I have the temperature set all the way down, the fan off, and the knob pulled out for manual control, and yet warm air is coming from the center vents. What should I do to address this?
The air conditioning doesn’t work, which is a separate but maybe related problem. All the wiring to the compressor is missing. I intend to fix that, but in the meantime it would be nice if the system wasn’t adding heat to the cabin.
The heater valve might be stuck open....or perhaps is being commanded to stay open.
The valve has an external actuating rod/linkage. See if you can operate it by hand. It might be seized.
If linkage moves OK then apply vacuum to the valve. It should close. If not, the vacuum diaphragm is kaput.
If the valve itself is operating OK but stays open when the system is in cooling mode then we'll have to dig into the brains and controls of the system.
Or, as a stop gap, run a vacuum hose from the heater valve to one of the vacuum taps at the rear of the engine so that vacuum is always applied and the valve is always closed.
Thanks Doug! I replaced the valve a couple of years ago when I was going through the cooling system. I suppose it could be faulty anyway, I’ll test it when I get home. It’s also very possible the vacuum line has a hole in it somewhere, that is original to the car.
If you replaced the valve with a metal one, and you have vacuum engine running at the valve, get one of the plastic generic valves. Kirby Palm's BOOK recommends the one to get. Rock Auto sells them under the XJS listings.
I have ordered a new valve. It will be here on Tuesday as I didn’t see the point in paying $30 for overnight shipping on a $7 part. In the meantime I’ll connect the current valve straight to the engine vacuum and see what happens.
Don’t be surprised if it’s a stuck blend flap, or stripped gears in blend flap motor, or blend flap is just confused about where it is. I solved my heat-on-always problem by taking the motor out, moving the flap by hand, finding nothing wrong, and putting it back together. Just that jostling alone was enough to wake it up and have it close the heat off when the knob is set to something like cold. I also found it was more likely the close the flap if I moved it all the way to hot, then moved it to cold maybe 25%, pause, then another 25%. If I went straight hot to cold it didn’t realized I’d turned the knob.

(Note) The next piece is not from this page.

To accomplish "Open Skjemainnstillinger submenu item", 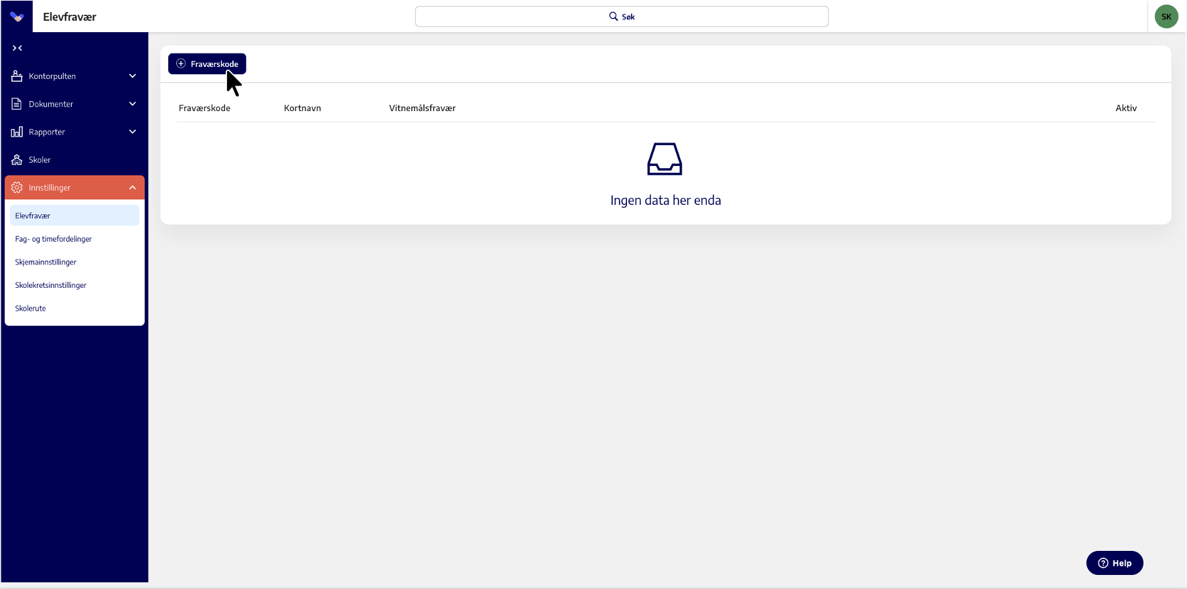I will coord(46,262).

Don’t be surprised if it’s a stuck blend flap, or stripped gears in blend flap motor, or blend flap is just confused about where it is. I solved my heat-on-always problem by taking the motor out, moving the flap by hand, finding nothing wrong, and putting it back together. Just that jostling alone was enough to wake it up and have it close the heat off when the knob is set to something like cold. I also found it was more likely the close the flap if I moved it all the way to hot, then moved it to cold maybe 25%, pause, then another 25%. If I went straight hot to cold it didn’t realized I’d turned the knob.
Can you get to the components you mentioned without pulling the whole unit out?

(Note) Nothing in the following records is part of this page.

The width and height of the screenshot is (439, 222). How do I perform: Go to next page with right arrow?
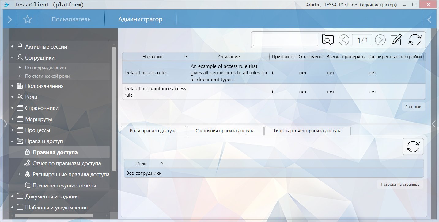380,40
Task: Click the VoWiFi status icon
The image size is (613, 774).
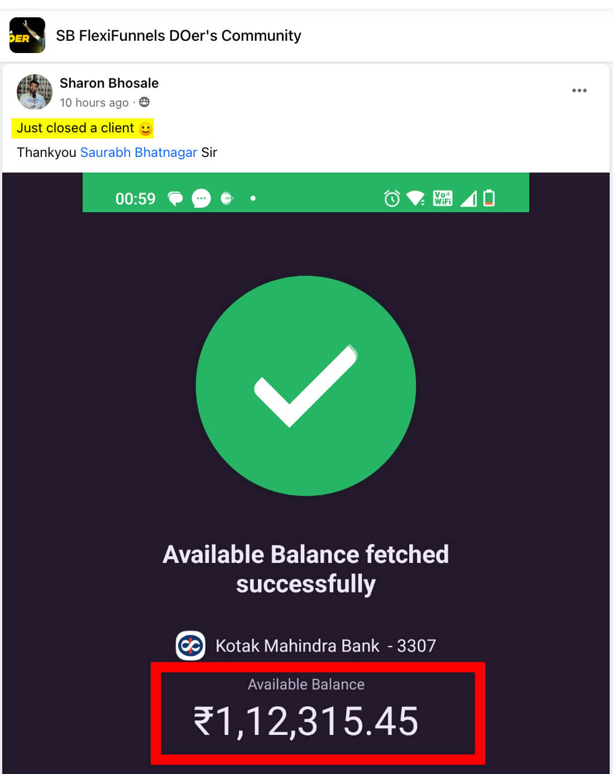Action: [443, 198]
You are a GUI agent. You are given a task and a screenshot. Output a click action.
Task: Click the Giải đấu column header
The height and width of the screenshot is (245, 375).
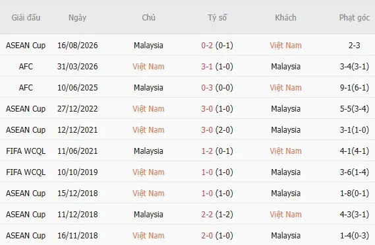coord(26,17)
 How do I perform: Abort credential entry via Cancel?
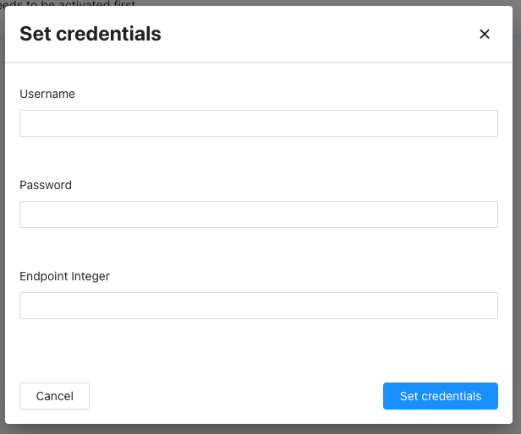(x=54, y=396)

Yes, but you will have to pull the gauge cluster and glovebox liner to access the motor or the sensor on the top blend flap. There’s a motor on one side, and a position sensor on the other. The bottom pair are just behind the cheek panels and less of an ordeal to reach. The blend flap itself can be rotated with your fingers once the motor has been removed. You will want to move it with your fingers to make sure it’s not stuck. I think mine might have been jammed with dirt, leaves, old foam, whatever and exercising this blend flap seems to have solved the issue for me. When I say motor, it’s just a small plastic box with small plastic gears inside. You’ll want to peek inside and make sure the gears still have teeth. There’s plenty of used motors on ebay. If you see stripped teeth, be happy! It means you found the problem!
Just for giggles…. I have the factory dealership AC test equipment! I attempted to use it just to see how it would go. It never worked. Using a 35 year old computer to test a 35 year old computer is the height of frustration. The video is still interesting because it shows you how the PDU, the VBA, the VIA, and the AC computer are connected in all its late ‘80s glory.

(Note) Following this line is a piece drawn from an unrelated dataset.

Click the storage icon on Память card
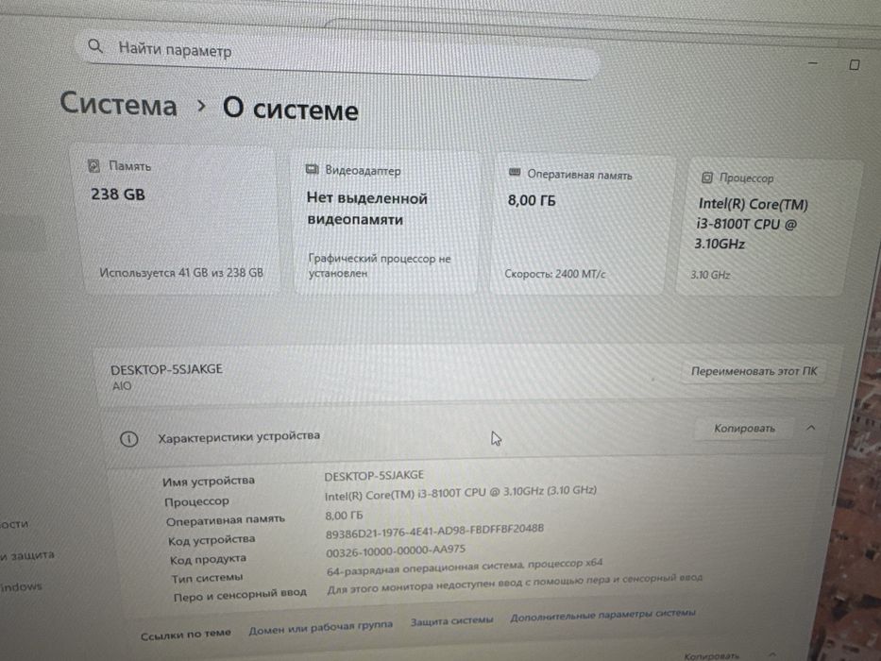Image resolution: width=881 pixels, height=661 pixels. coord(93,166)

I have ordered a new valve. It will be here on Tuesday as I didn’t see the point in paying $30 for overnight shipping on a $7 part. In the meantime I’ll connect the current valve straight to the engine vacuum and see what happens.
Will be replacing the metal valve on our '94 in the next couple of weeks - I have vacuum to the valve, but it's not closing. Curious how much coolant needs to be drained and how you connect the vacuum line to the much larger connection on the plastic valve.
I can't speak for a plastic replacement, but when I changed the metal valve on my 4 litre, I was able to do it losing an absolutely negligeable amount of coolant.
I can't speak for a plastic replacement, but when I changed the metal valve on my 4 litre, I was able to do it losing an absolutely negligent amount of coolant.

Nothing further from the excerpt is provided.